EXCERPTED TEXT:
Leibman v. Burbank

490 So. 2d 218 | Fla. Dist. Ct. App. | 1986

490 So.2d 218 (1986)

Pamela LEIBMAN and Howard Polley, Appellants,
v.
Carol Middaugh BURBANK, the City of Fort Lauderdale, et al., Appellees.

No. 85-1636.

District Court of Appeal of Florida, Fourth District.

June 25, 1986.

Harold Mendelow, North Miami Beach, for appellants.

Robert H. Schwartz of Gunther & Whitaker, P.A., Fort Lauderdale, for appellee-City of Fort Lauderdale.

*219 LETTS, Judge.

This is an appeal from the trial court's grant of a final summary judgment holding that the City is protected by the doctrine of sovereign immunity when a police officer exercises his discretion while on duty. We affirm.

Some two hours after midnight, an automobile accident occurred in which the appellants sustained injuries. A vehicle driven by an intoxicated driver collided with the appellants' vehicle. At the time of the incident, the appellants' automobile was out of gas and they were pushing it.

Shortly before the collision, the police officer, who was going to the scene of a burglary, encountered the appellants pushing their vehicle and asked them what the trouble was. They advised him that their vehicle had run out of gas and that they were pushing it to a gasoline station about one mile away. The officer told the appellants to be careful and avoid covering over the vehicle's flashing lights while pushing it. Having satisfied himself that the lights and flashers were functional, the officer proceeded to the scene of the burglary.

The appellants brought an action against the intoxicated driver and the City of Fort Lauderdale for injuries sustained in the accident. As to the City, the complaint alleged that the police officer acted negligently and carelessly by failing to provide adequate protection in such an emergency situation. They also alleged that their vehicle constituted an obstruction on the street, that an accident was foreseeable and that the police officer acted unreasonably in leaving the scene.

REQUIREMENTS:
A. Copy everything in the court opinion from "490 So.2d 218" down to "June 25, 1986.".
B. In the listing, please switch "GUI agent" to "interface agent" in everything from the line containing "At what coordinates should I click to accomplish: Open" down to the end of the listing, changing nothing else. Give only those lines, and leave the pictures out.
The listing that follows has no connection to the court opinion above.

DATA FOR THE TASK:
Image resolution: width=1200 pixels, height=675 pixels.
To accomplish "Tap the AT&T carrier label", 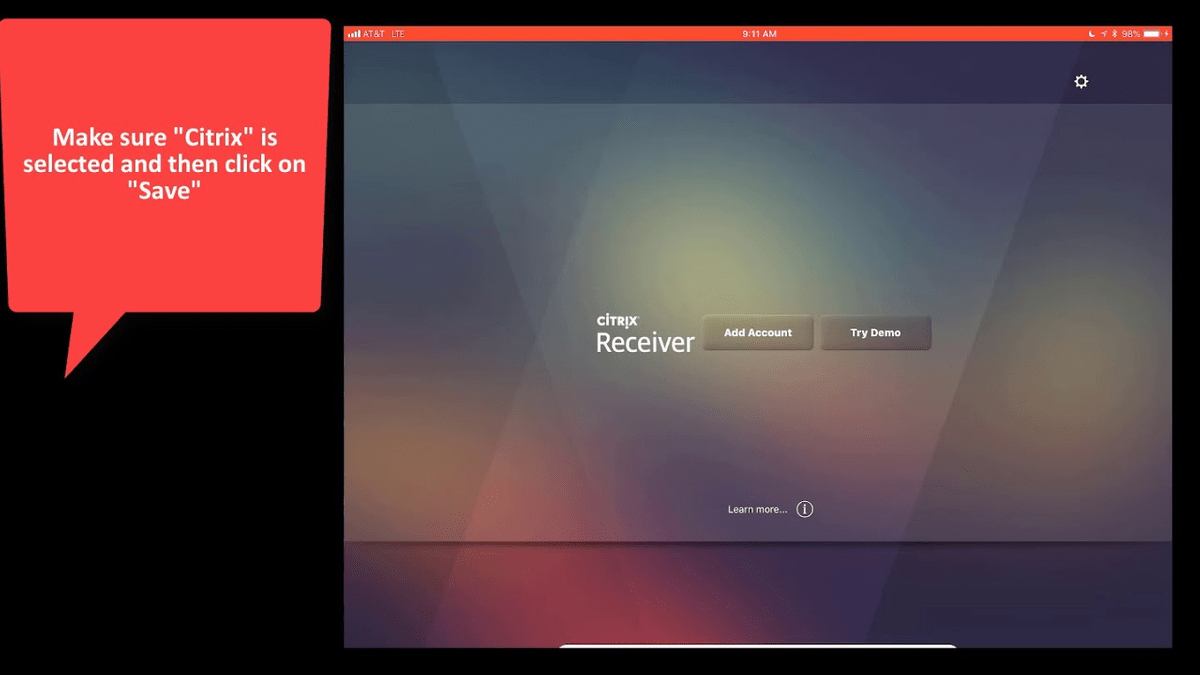I will (375, 33).
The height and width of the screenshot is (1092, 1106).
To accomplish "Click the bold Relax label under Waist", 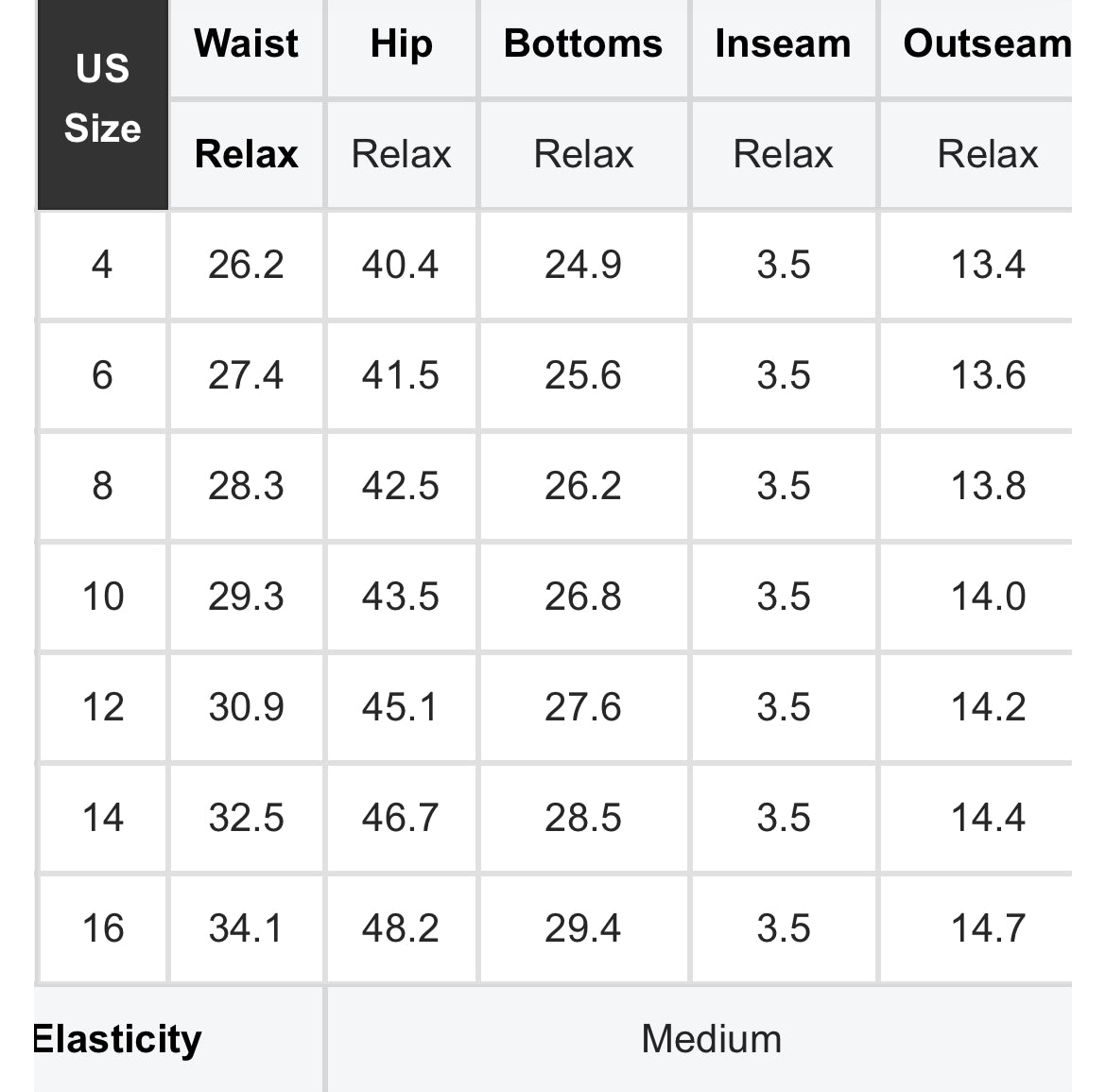I will pos(246,154).
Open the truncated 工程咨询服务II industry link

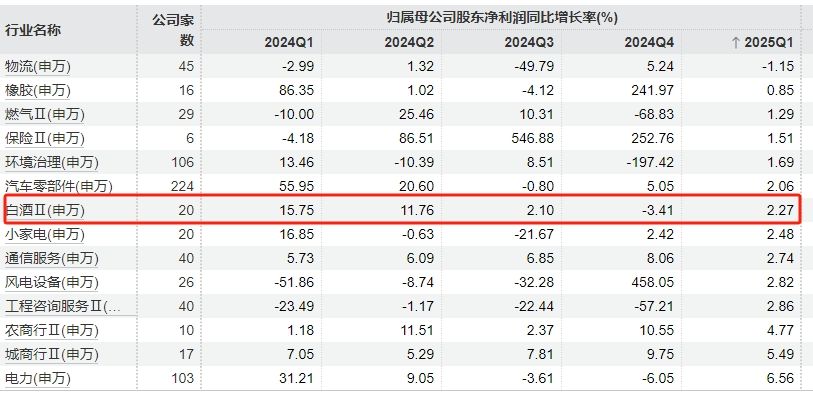pyautogui.click(x=63, y=306)
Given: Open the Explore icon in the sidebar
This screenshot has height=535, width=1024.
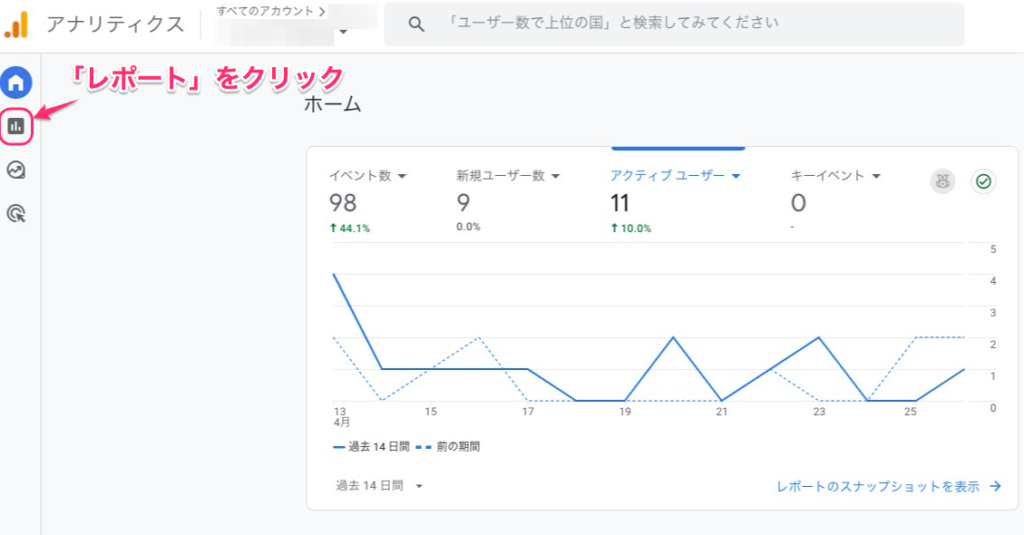Looking at the screenshot, I should (16, 170).
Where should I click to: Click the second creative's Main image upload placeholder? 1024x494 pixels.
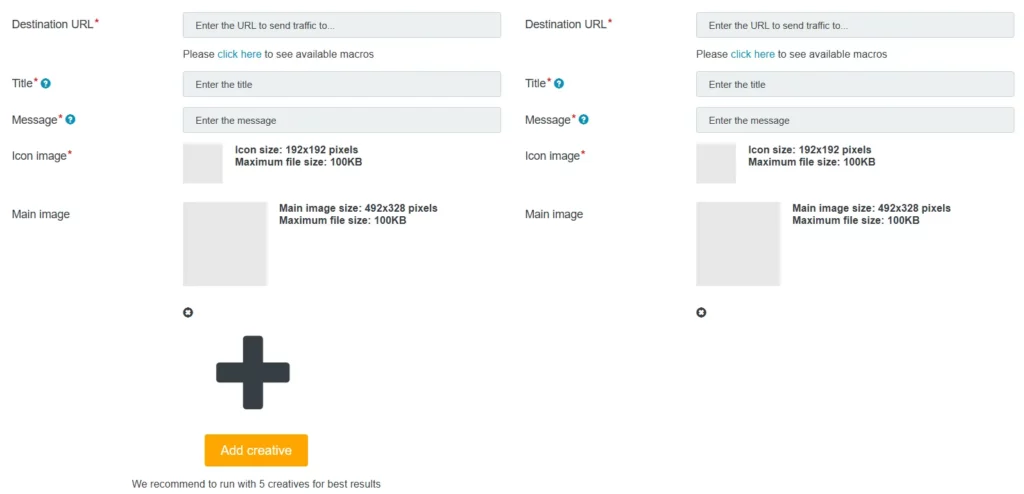(738, 244)
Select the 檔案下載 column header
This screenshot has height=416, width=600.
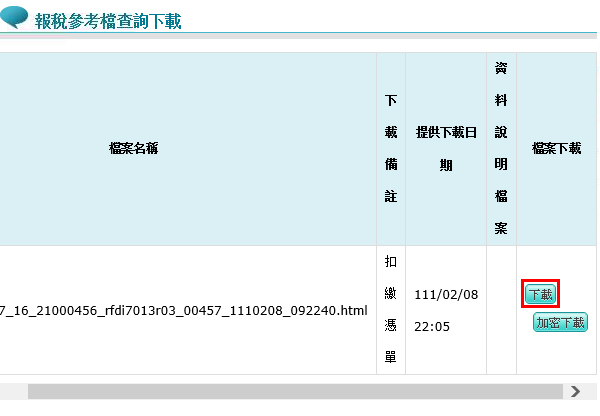click(557, 148)
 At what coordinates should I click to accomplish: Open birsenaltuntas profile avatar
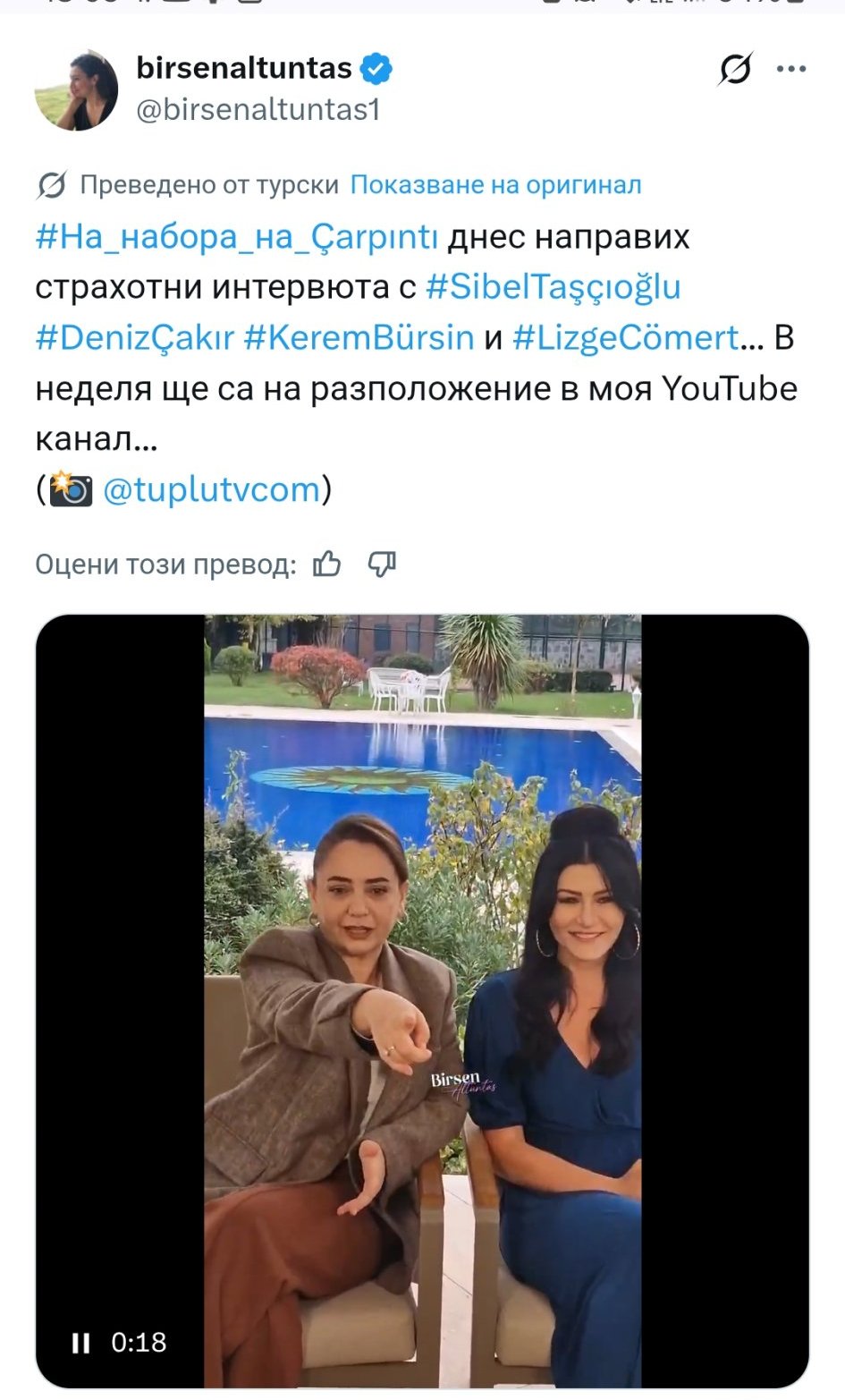(76, 89)
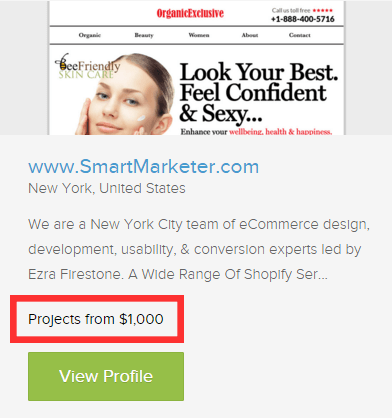Open the www.SmartMarketer.com link
The image size is (392, 418).
pos(143,166)
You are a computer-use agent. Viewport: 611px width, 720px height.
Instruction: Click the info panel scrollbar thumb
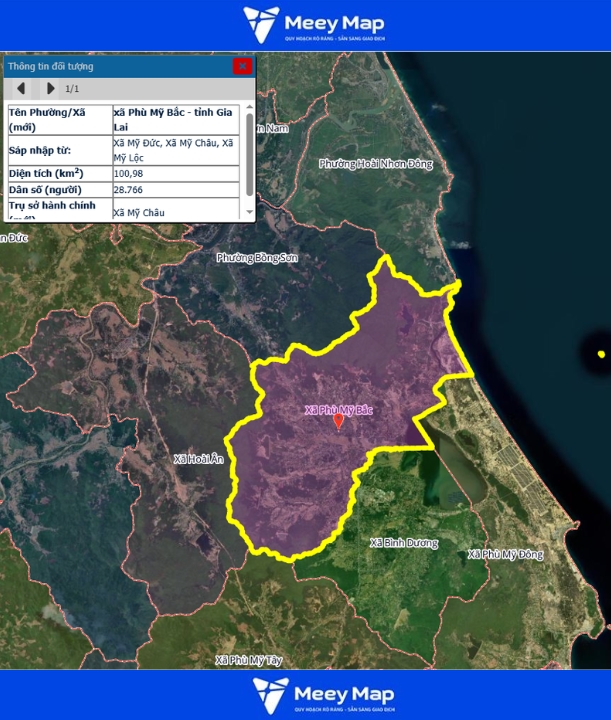pos(249,155)
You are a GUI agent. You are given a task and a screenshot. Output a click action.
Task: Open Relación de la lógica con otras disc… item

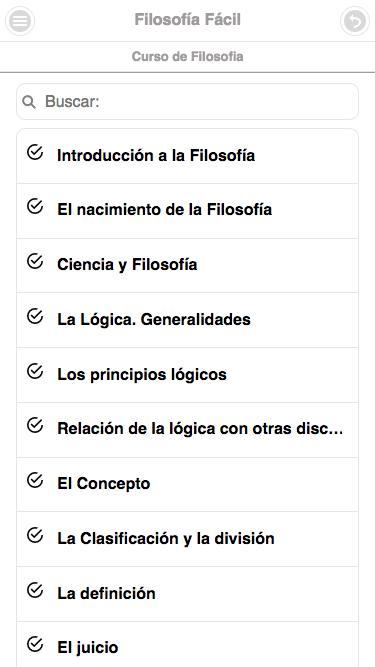(x=188, y=430)
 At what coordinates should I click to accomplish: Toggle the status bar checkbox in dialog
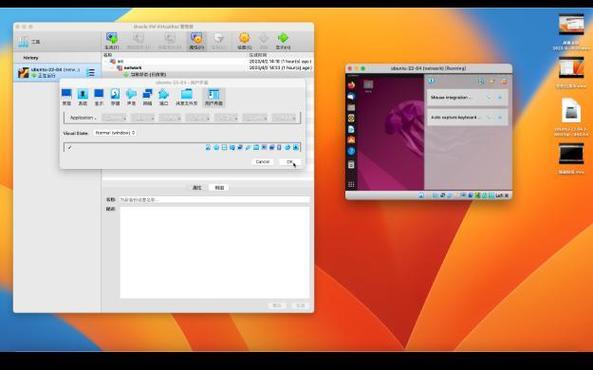pyautogui.click(x=70, y=148)
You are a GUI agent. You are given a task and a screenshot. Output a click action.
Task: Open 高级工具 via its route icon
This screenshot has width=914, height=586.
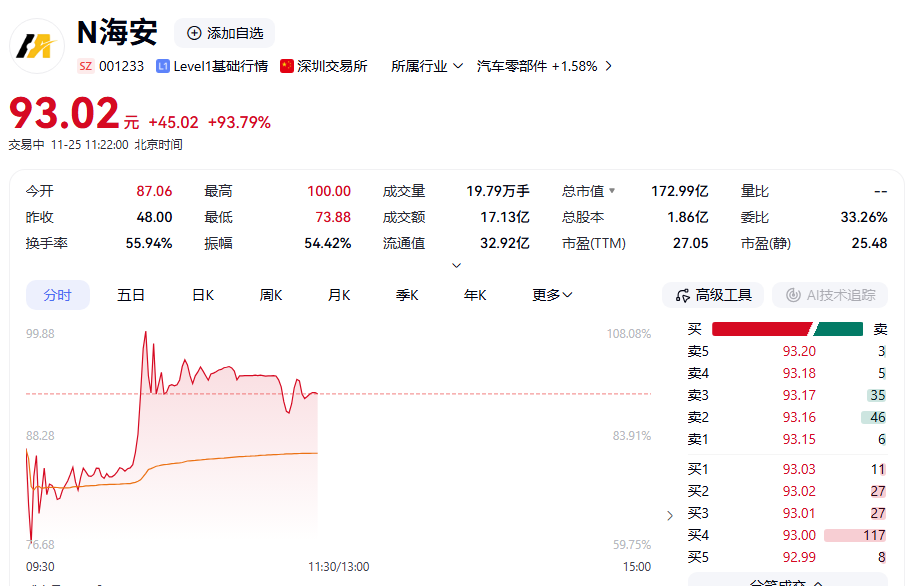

CORRECT ANSWERS:
A.
490 So.2d 218 (1986)

Pamela LEIBMAN and Howard Polley, Appellants,
v.
Carol Middaugh BURBANK, the City of Fort Lauderdale, et al., Appellees.

No. 85-1636.

District Court of Appeal of Florida, Fourth District.

June 25, 1986.

B.
 At what coordinates should I click to accomplish: Open birsenaltuntas profile avatar
(76, 89)
Open the www.SmartMarketer.com link
The image size is (392, 418).
pos(143,166)
You are a computer-use agent. Viewport: 611px width, 720px height.
Instruction: Click the info panel scrollbar thumb
pos(249,155)
You are a interface agent. You are given a task and a screenshot. Output a click action.
Task: Open Relación de la lógica con otras disc… item

(x=188, y=430)
 At what coordinates should I click to accomplish: Toggle the status bar checkbox in dialog
pyautogui.click(x=70, y=148)
You are a interface agent. You are given a task and a screenshot. Output a click action.
Task: Open 高级工具 via its route icon
This screenshot has width=914, height=586.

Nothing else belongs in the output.